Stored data
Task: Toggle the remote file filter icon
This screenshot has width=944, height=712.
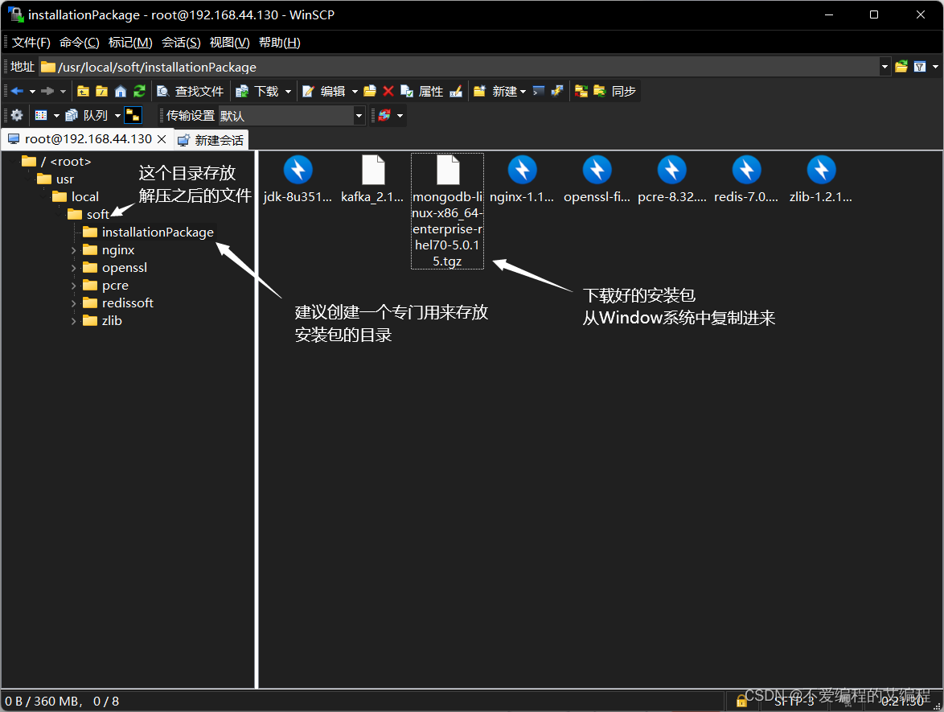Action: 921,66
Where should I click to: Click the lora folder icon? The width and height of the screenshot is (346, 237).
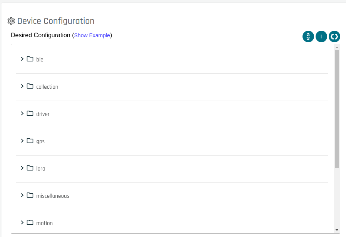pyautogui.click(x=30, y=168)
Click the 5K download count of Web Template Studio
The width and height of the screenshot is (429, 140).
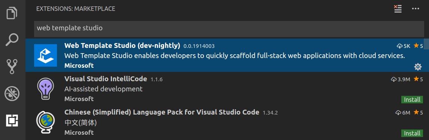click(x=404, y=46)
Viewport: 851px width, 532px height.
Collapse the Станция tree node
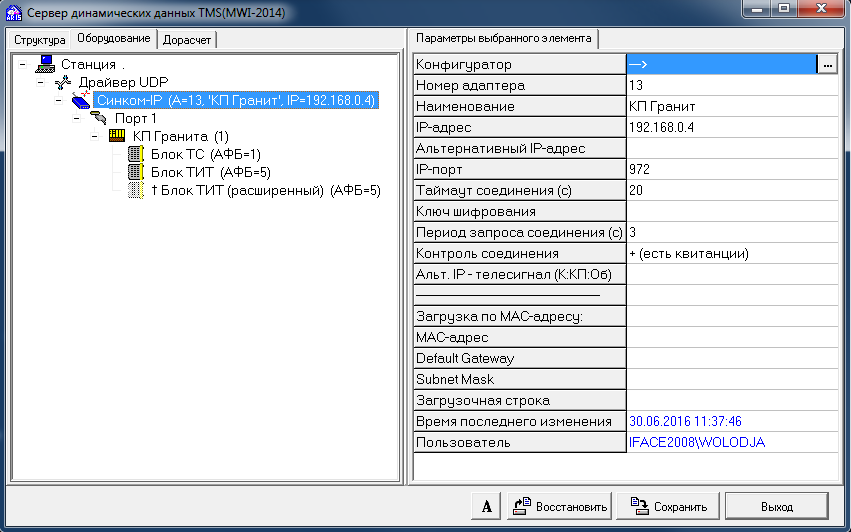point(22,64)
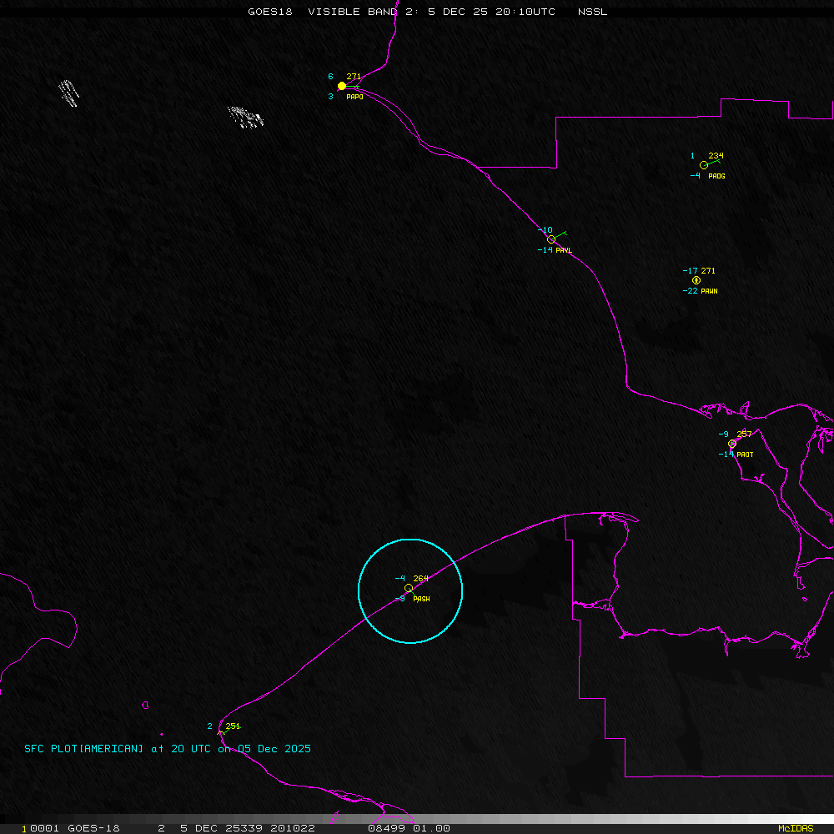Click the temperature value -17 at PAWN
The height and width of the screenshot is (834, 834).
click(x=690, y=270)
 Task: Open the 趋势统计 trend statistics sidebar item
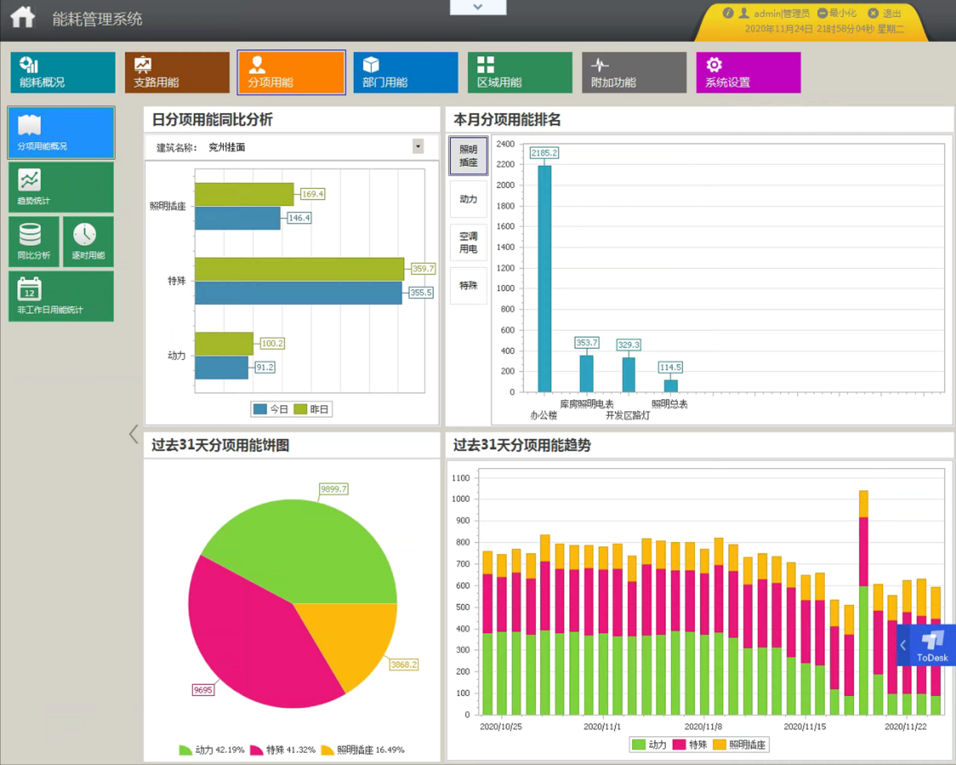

### Directions
Leaving out the pictures, please output the lines in the entries above from the one with "Click the 5K" through the one with "Viewport: 851px width, 532px height.", exactly as they are.

### Your solution
Click the 5K download count of Web Template Studio
The width and height of the screenshot is (429, 140).
click(x=404, y=46)
Viewport: 851px width, 532px height.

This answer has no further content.